Peter Quantrill travels to London’s Romanian Cultural Institute for the performance of Tartini, Kreisler, Enescu, Dvořák, Elgar, Moszkowski and Dediu on 5 October 2023

Gabriel Croitoru

Gabriel Croitoru

One of many such enlightened national institutes operating in the smarter districts of London, the RCI opened its annual season of concerts with a recital where the celebrity on show was the instrument rather than the musicians: the ‘del Gesù’ violin (c.1725) which belonged to George Enescu for half a century.

Enescu traded in a Stradivari to buy it, but after his death in 1955 the violin gathered dust in the composer’s home-turned-museum in Bucharest. In 2008 Gabriel Croitoru won a competition which gave him the right to play the instrument, and 15 years on he knows how to draw from it an uncanny, almost baritonal sweetness of tone.

The programme of miniatures, like the Belle Epoque salon of the RCI, was a throwback to Enescu’s own era. This was no place for 18th-century authenticity in Tartini’s ‘Devil’s Trill’ Sonata: Croitoru lavished as much vibrato on it as he did Kreisler’s Sicilienne and Rigaudon. He spun a bewitching line in Enescu’s Ballade with the aid of a G-string sound that conjured up smoky campfires and caravans on the edge of a wood outside Cluj.

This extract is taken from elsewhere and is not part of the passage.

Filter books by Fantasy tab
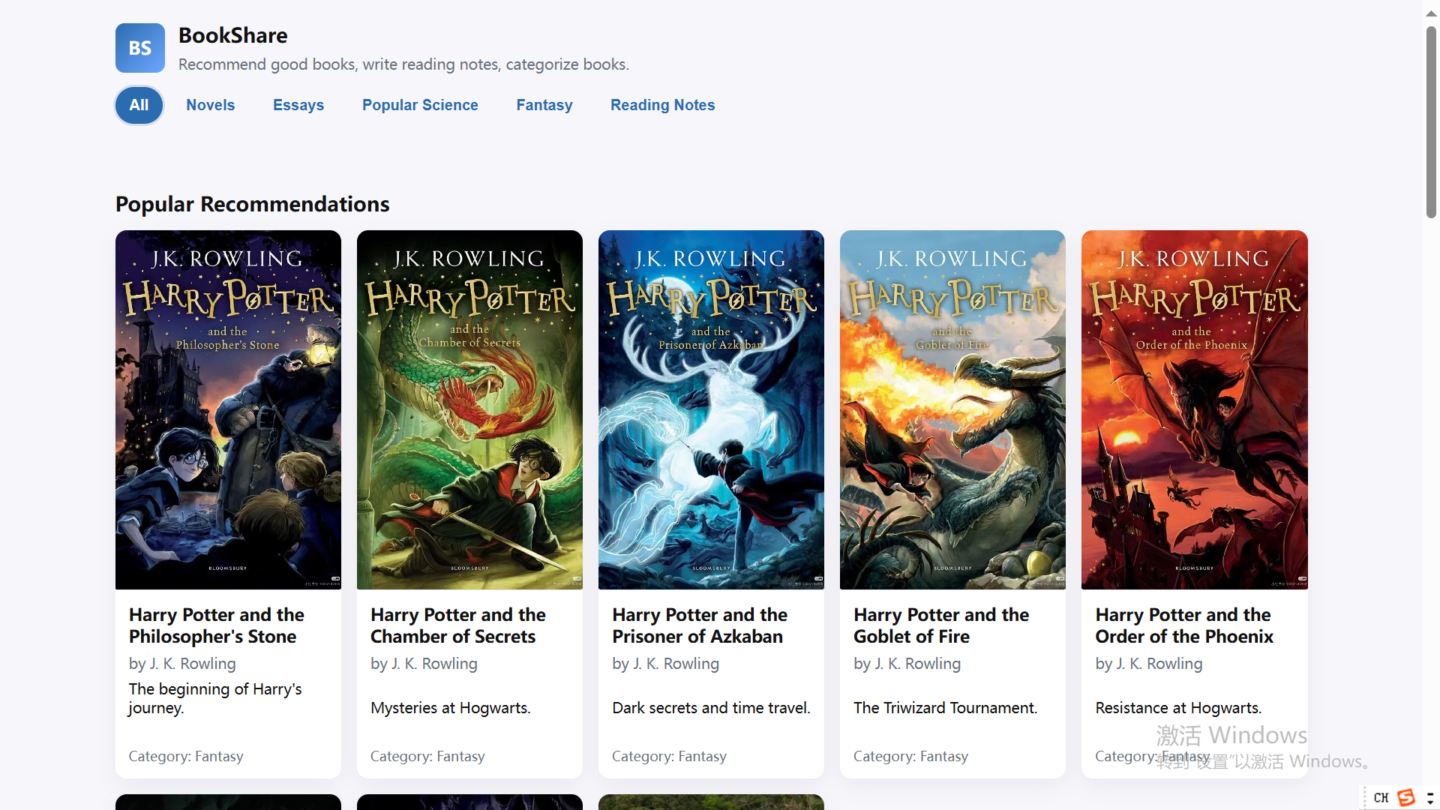Viewport: 1440px width, 810px height. [x=544, y=105]

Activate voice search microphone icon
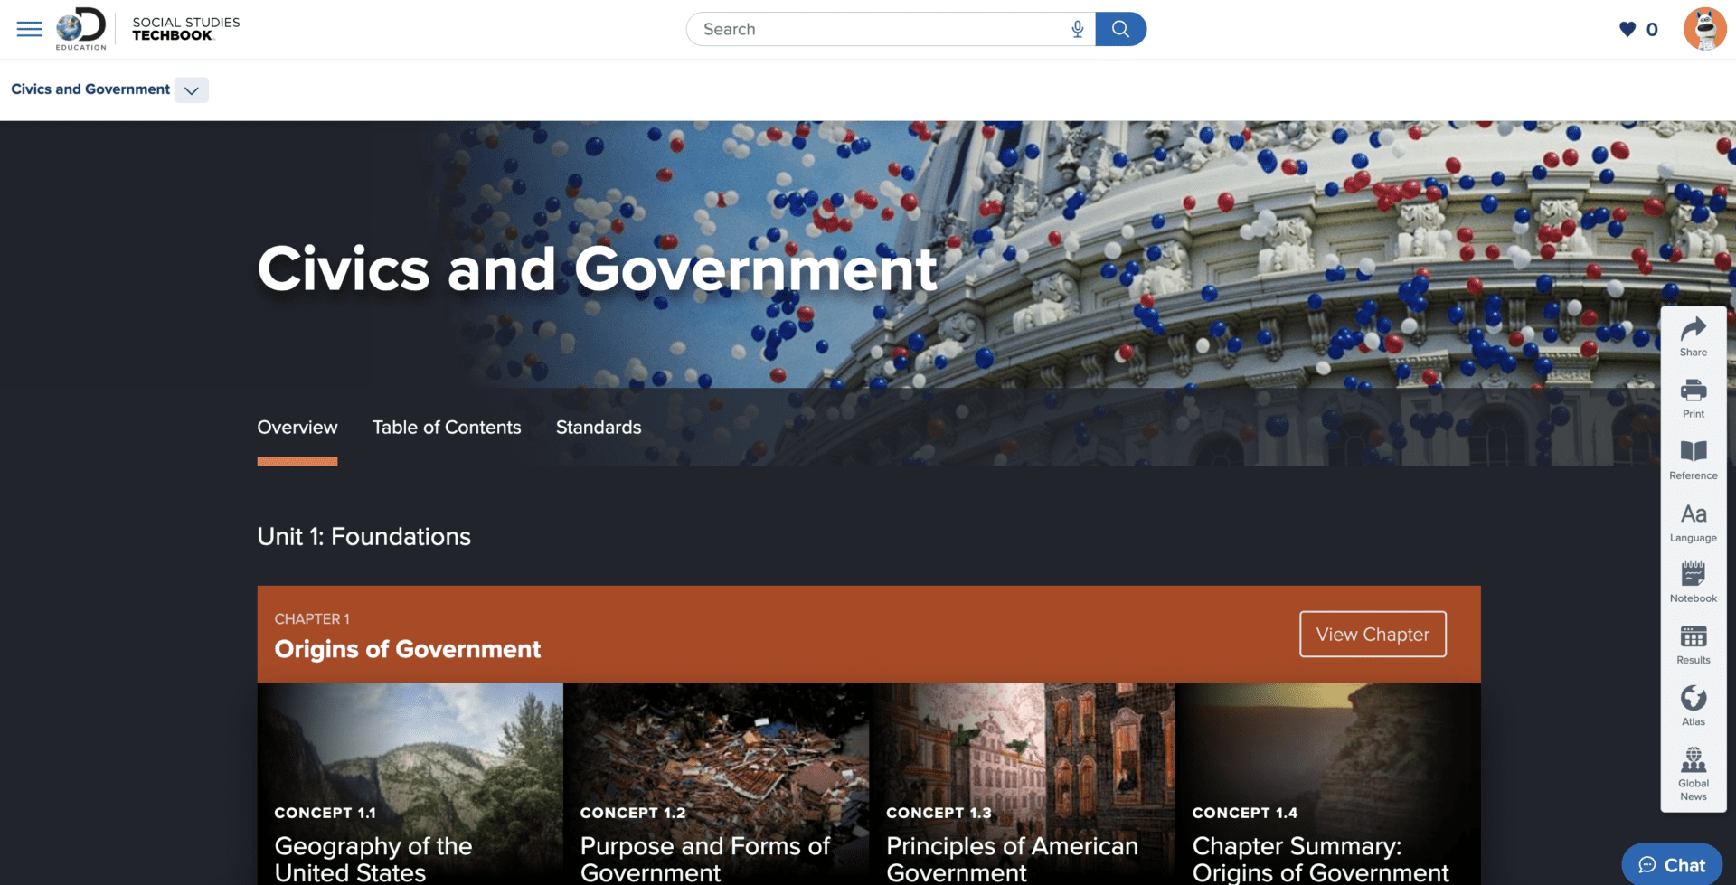point(1077,29)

Dvořák’s Humoresque, Elgar’s Salut d’amour and Moszkowski’s Guitare all cast their brief spell of escapist nostalgia in turn, with Horia Mihail rolling chords on the piano like it was 1923 all over again. A Moldavian Dance by Dan Dediu (b.1967) supplied a fittingly anachronistic finale, in an idiom Enescu himself might have thought old hat.